--- start RECORDS FOR THIS TASK ---

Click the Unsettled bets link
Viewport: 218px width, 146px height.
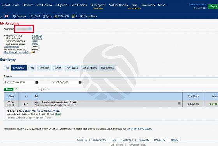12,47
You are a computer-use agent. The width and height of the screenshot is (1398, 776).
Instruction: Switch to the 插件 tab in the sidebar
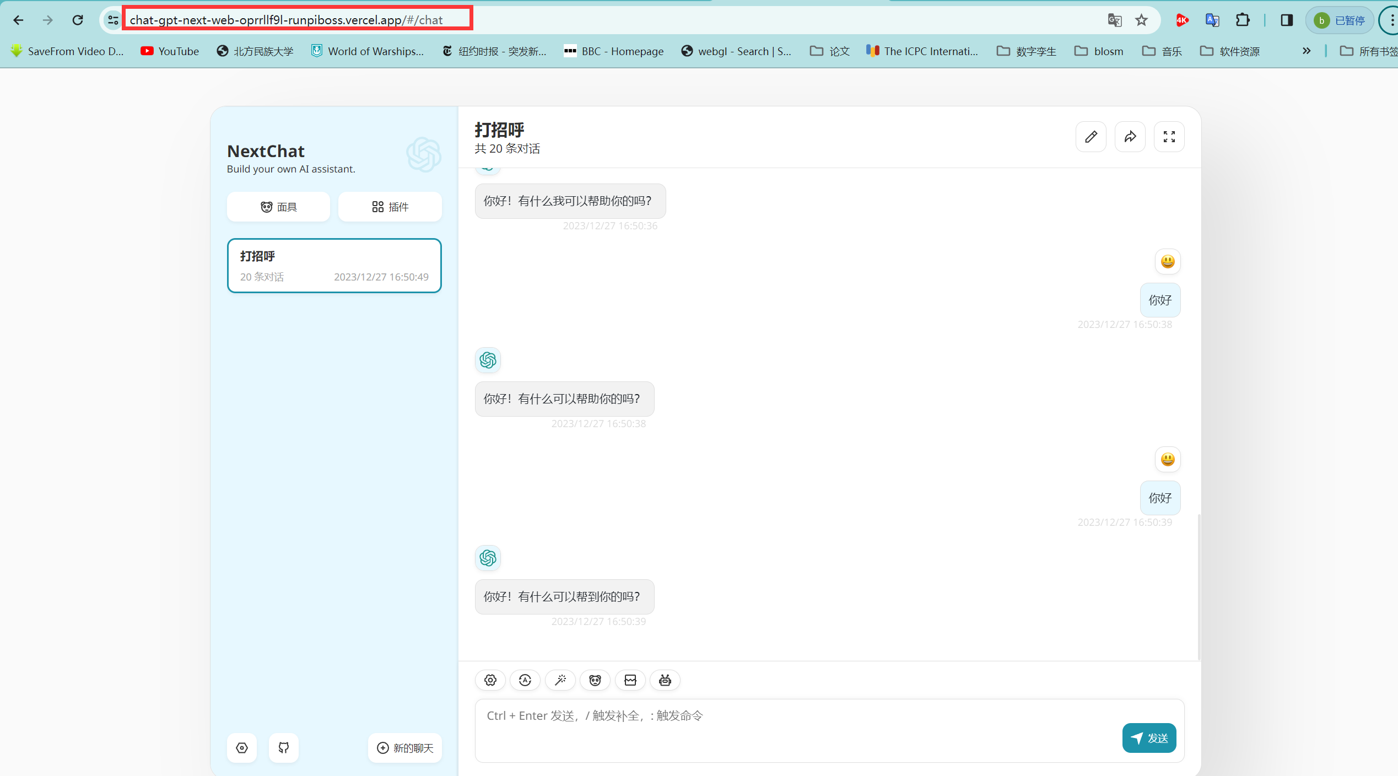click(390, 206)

--- end RECORDS FOR THIS TASK ---
--- start RECORDS FOR THIS TASK ---

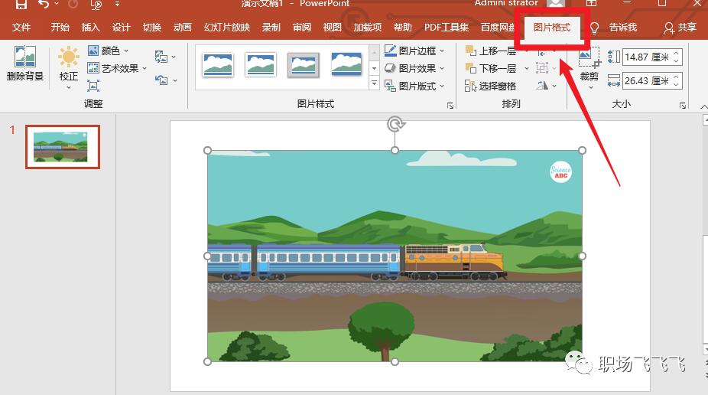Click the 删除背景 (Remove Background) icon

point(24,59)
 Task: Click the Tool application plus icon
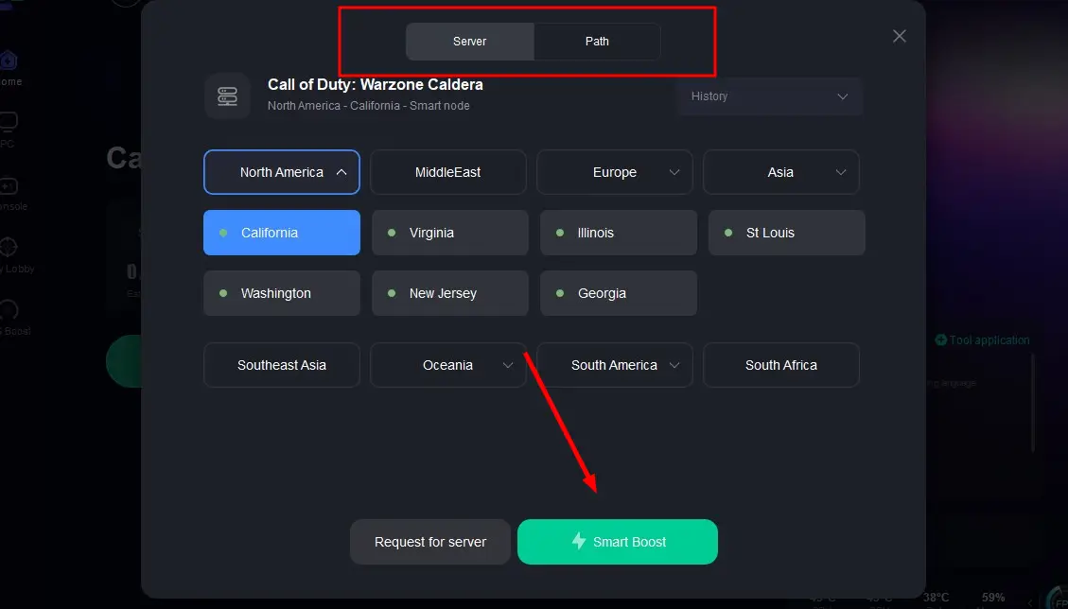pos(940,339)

--- end RECORDS FOR THIS TASK ---

EXERCISE DESCRIPTION:
Copy the lines from the one containing "Click the Unsettled bets link" up to and including the one containing "click(390, 206)", leaving out the pictures.

FULL OUTPUT:
Click the Unsettled bets link
Viewport: 218px width, 146px height.
12,47
You are a computer-use agent. The width and height of the screenshot is (1398, 776).
Instruction: Switch to the 插件 tab in the sidebar
click(390, 206)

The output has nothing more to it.